As workers file in through the hallway overlooking the plant floor at Harris Product Group's Mason, Ohio, facility, they are privy to an endless array of data.

The walls of the corridor are plastered with charts and graphs detailing all of the plant's vital performance stats, allowing workers coming in for a shift to check the plant's fill rates and profitability reports, even their managers' weekly 5S ratings. And of course there is the little matter of scrap rates -- a chart the staff has enjoyed watching plummet for the past three years.

Since 2009, when these displays first started popping up, the company has seen steady, relentless improvement. From the 45% decrease in WIP to the 41% drop in customer reject rate and inching up toward a 90% first pass yield, the company's numbers are breaking records, shattering expectations and yielding industry best results. 
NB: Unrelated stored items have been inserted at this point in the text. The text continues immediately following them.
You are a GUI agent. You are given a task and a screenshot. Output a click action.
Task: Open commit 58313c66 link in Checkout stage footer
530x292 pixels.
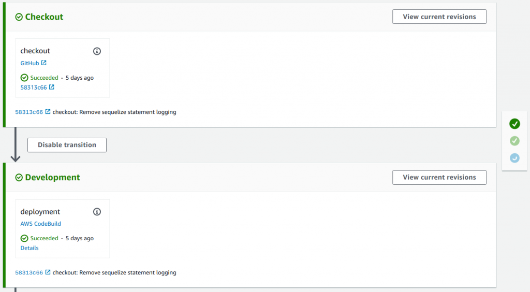click(x=29, y=112)
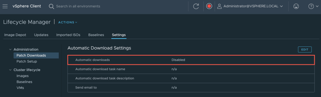Collapse the Cluster lifecycle tree section
This screenshot has height=97, width=321.
(x=10, y=70)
Harris Products Group plant informationThese successes haven't escaped the attention of Harris Products Group president and CEO, David Nangle. "Our inventory is at its lowest and our fill rates and profitability are at their highest," he says. "We are doing more today with the same number of people as we had in 2008 and getting the highest quality we've ever had."

While it was no easy task to turn around the ingrained inefficiencies of a century-old company, Robert Temple, plant manager and lean champion at Harris, says the company had no choice but to take it on. Because Harris had such a strong standing in the industry, "we knew we could do 'good enough' and stay in business for another hundred years," he says. "But when the recession hit and our competitors started to fail, we knew we had to do something more."

That "something more" meant fundamentally transforming the processes of the entire plant into a lean, cooperative network for efficiency. The first step of that process was to take a closer look at what exactly the company was already doing.

"From my vantage point, there has been a huge evolution of how we do business here at the plant," says CEO Nangle. "We started to document some of the things that we did and realized that while we thought we were really good, we could be much better. That's when the journey began."